▸ DIRECTIVE 1: According to the eigendecomposition excerpt, why must the determinant of A − λI be zero for (A − λI)x = 0 to have solutions other than the trivial one? Answer in one to three sentences.
▸ DIRECTIVE 2: In the eigendecomposition excerpt, what trivial solution of (A − λI)x = 0 is mentioned?

▸ SELECTION:
Suppose we have the matrix
$A =
\begin{bmatrix}
a_{11} & a_{12} \\
a_{21} & a_{22} \\
\end{bmatrix}
$.

Let's calculate the eigendecomposition of this matrix.

In order to do this, we set $(A - \lambda I)\vec{x} = 0$. One trivial solution is $\vec{x} = \vec{0}$, but if there are more interesting solutions, then it must be that $|A - \lambda I| = 0$, which is to say that some column vector in $A - \lambda I$ must be expressible as a linear combination of the other columns. (Otherwise, there would be no way to "undo" the multiplicative effect of a column vector on $\vec{x}$!) For more on this point, see [this page](http://www2.math.uconn.edu/~troby/math2210f16/LT/sec1_7.pdf).

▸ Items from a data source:
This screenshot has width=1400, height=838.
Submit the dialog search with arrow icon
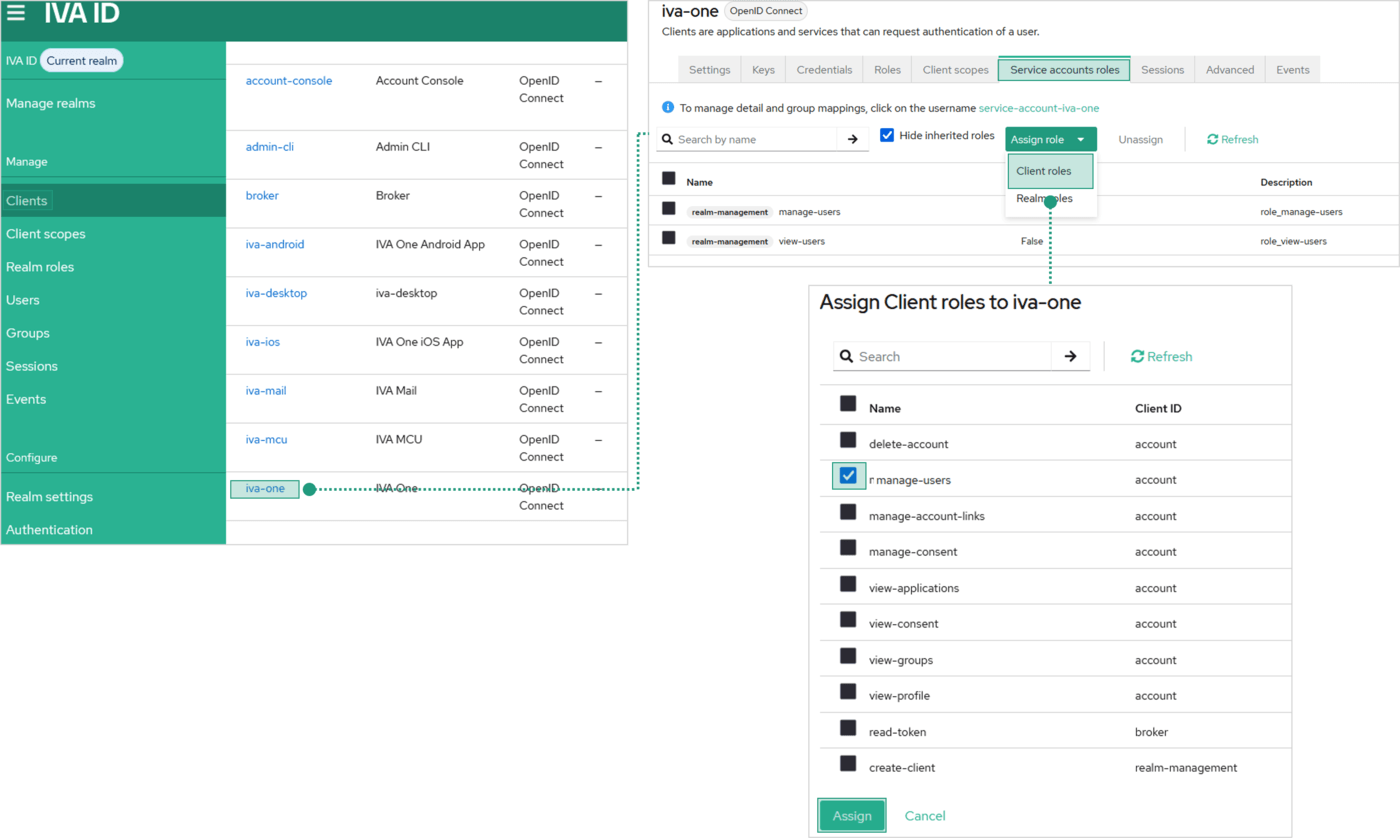coord(1070,356)
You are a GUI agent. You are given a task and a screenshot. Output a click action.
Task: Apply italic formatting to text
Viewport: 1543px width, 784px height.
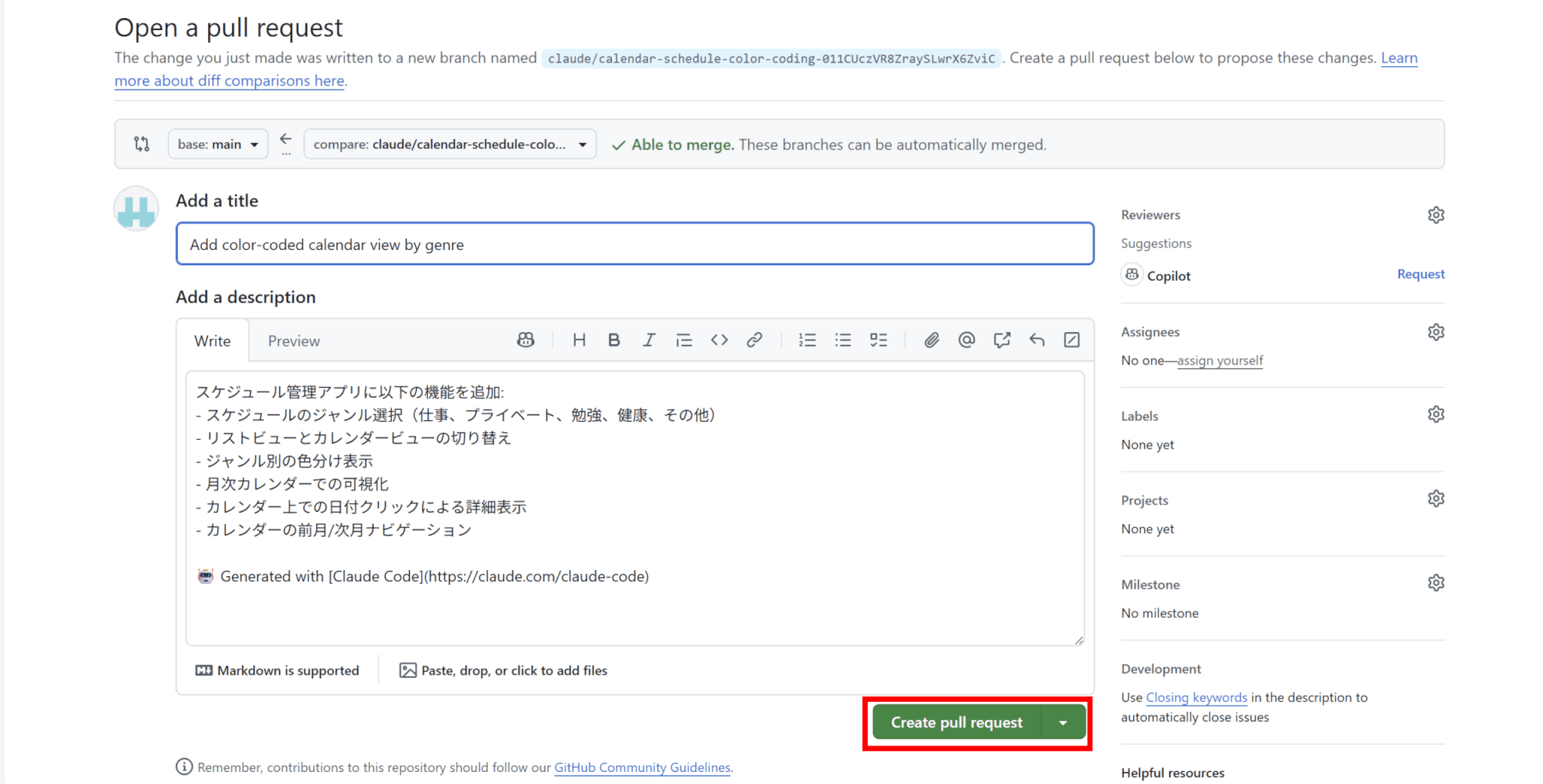(x=649, y=340)
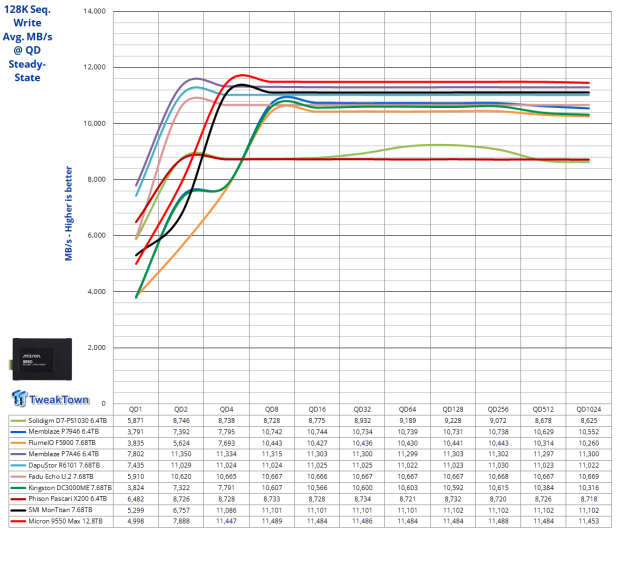Image resolution: width=620 pixels, height=568 pixels.
Task: Click the 128K Seq. Write chart title
Action: pos(35,38)
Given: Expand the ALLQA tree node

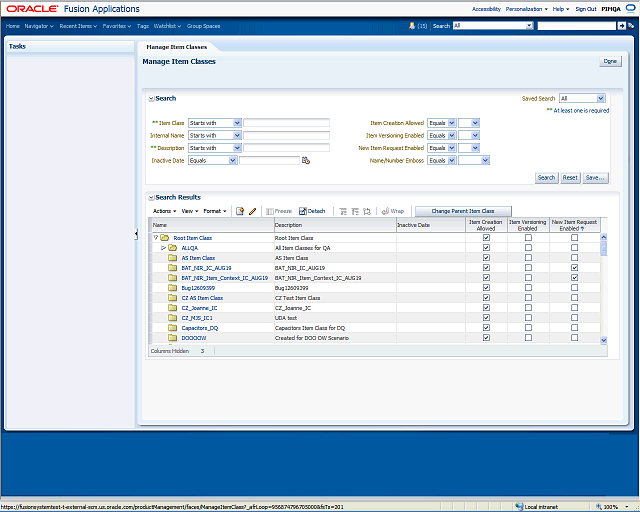Looking at the screenshot, I should 164,247.
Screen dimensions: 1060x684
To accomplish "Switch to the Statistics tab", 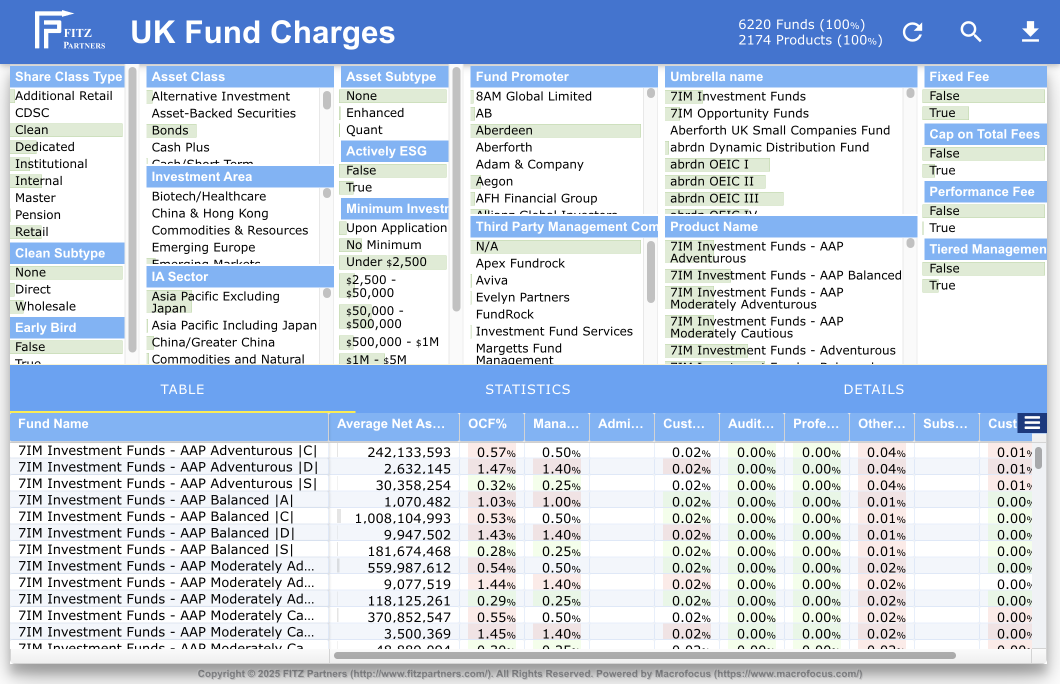I will [527, 389].
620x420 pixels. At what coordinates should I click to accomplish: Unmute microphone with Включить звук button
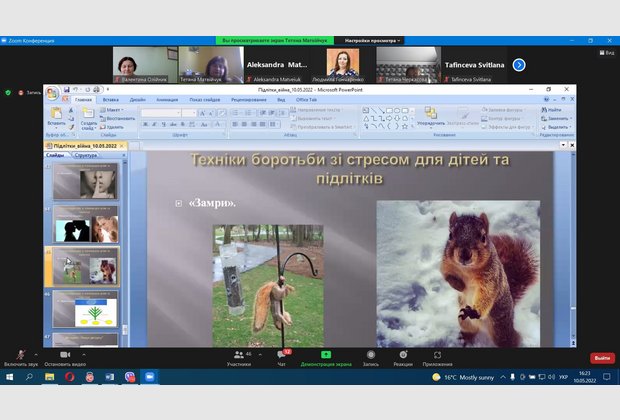point(20,355)
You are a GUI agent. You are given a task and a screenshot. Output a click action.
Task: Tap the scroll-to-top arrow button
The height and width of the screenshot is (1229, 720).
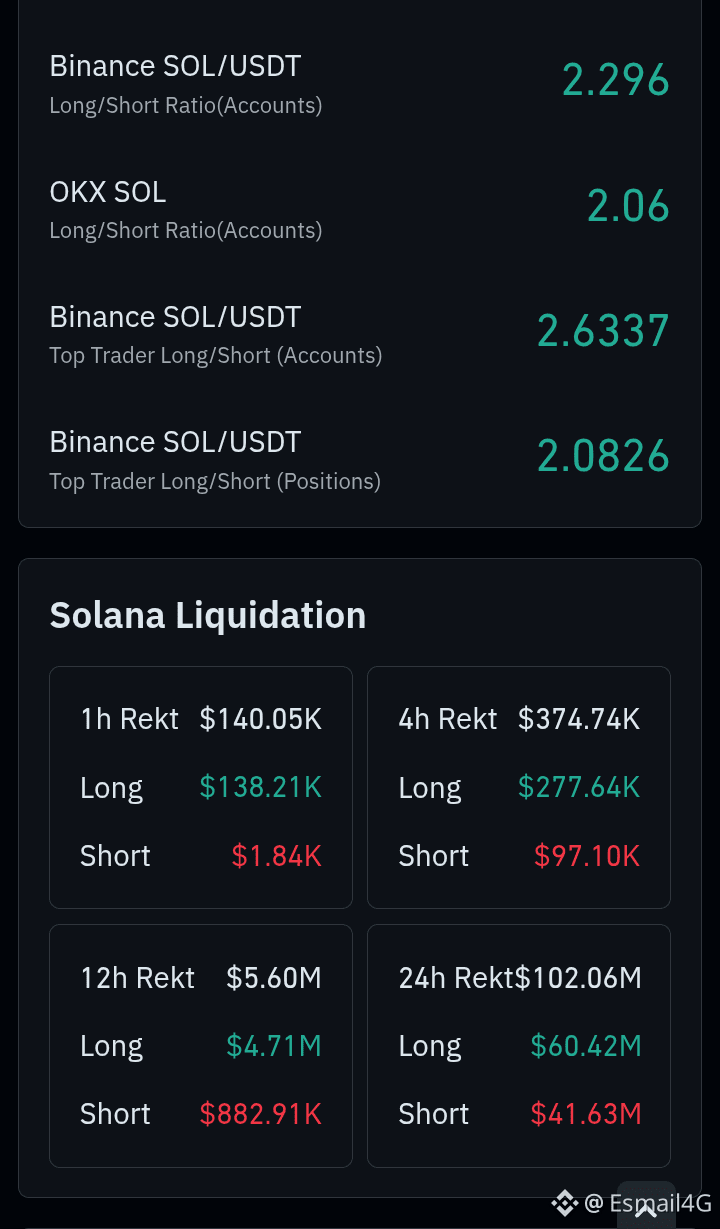tap(646, 1205)
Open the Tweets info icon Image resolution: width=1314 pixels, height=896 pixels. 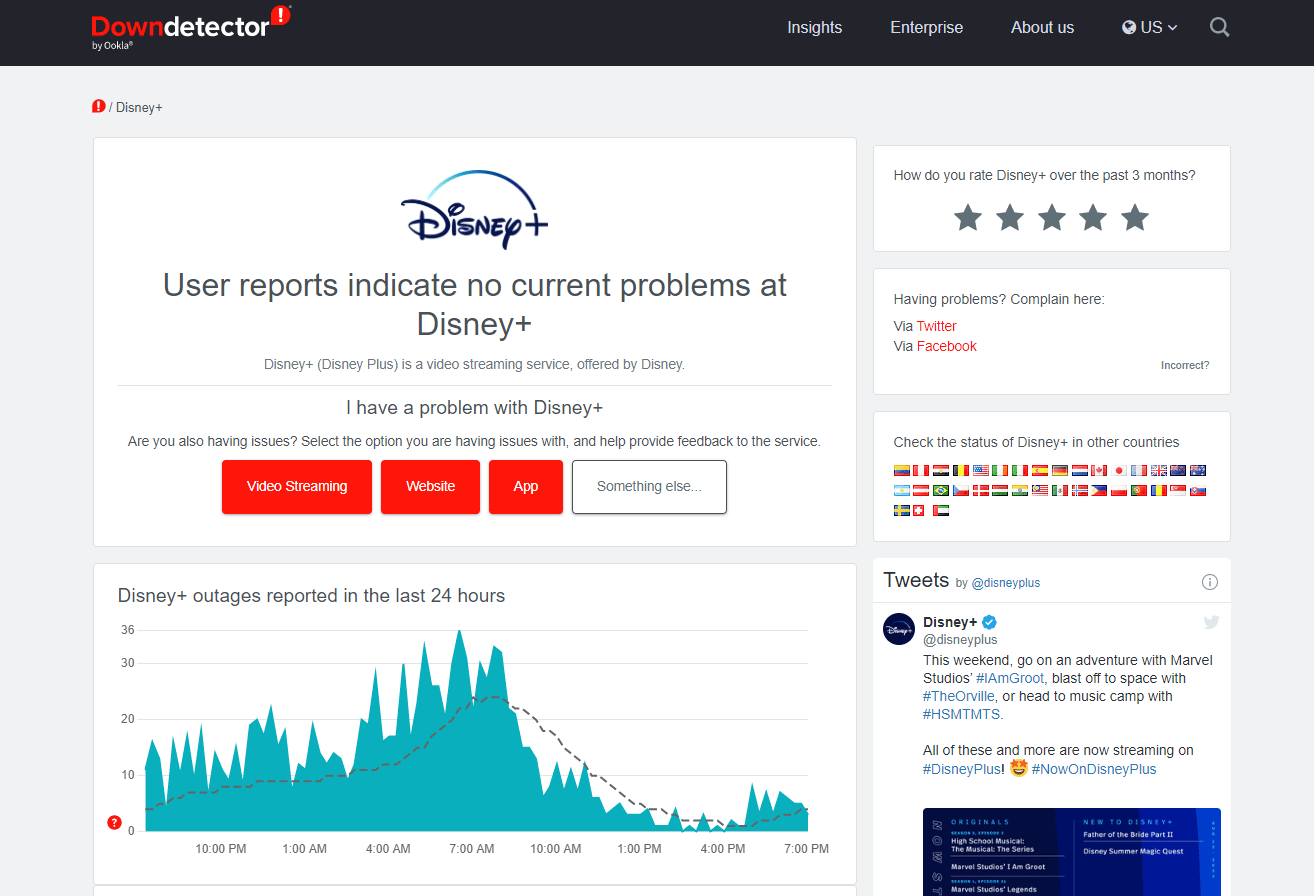1209,582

▸ FINAL ANSWER 1: For nontrivial solutions, some column vector of A − λI must be expressible as a linear combination of its other columns, which means the determinant |A − λI| equals zero. If that were not the case, there would be no way to undo the multiplicative effect of a column vector on x.

▸ FINAL ANSWER 2: The zero vector, x = 0.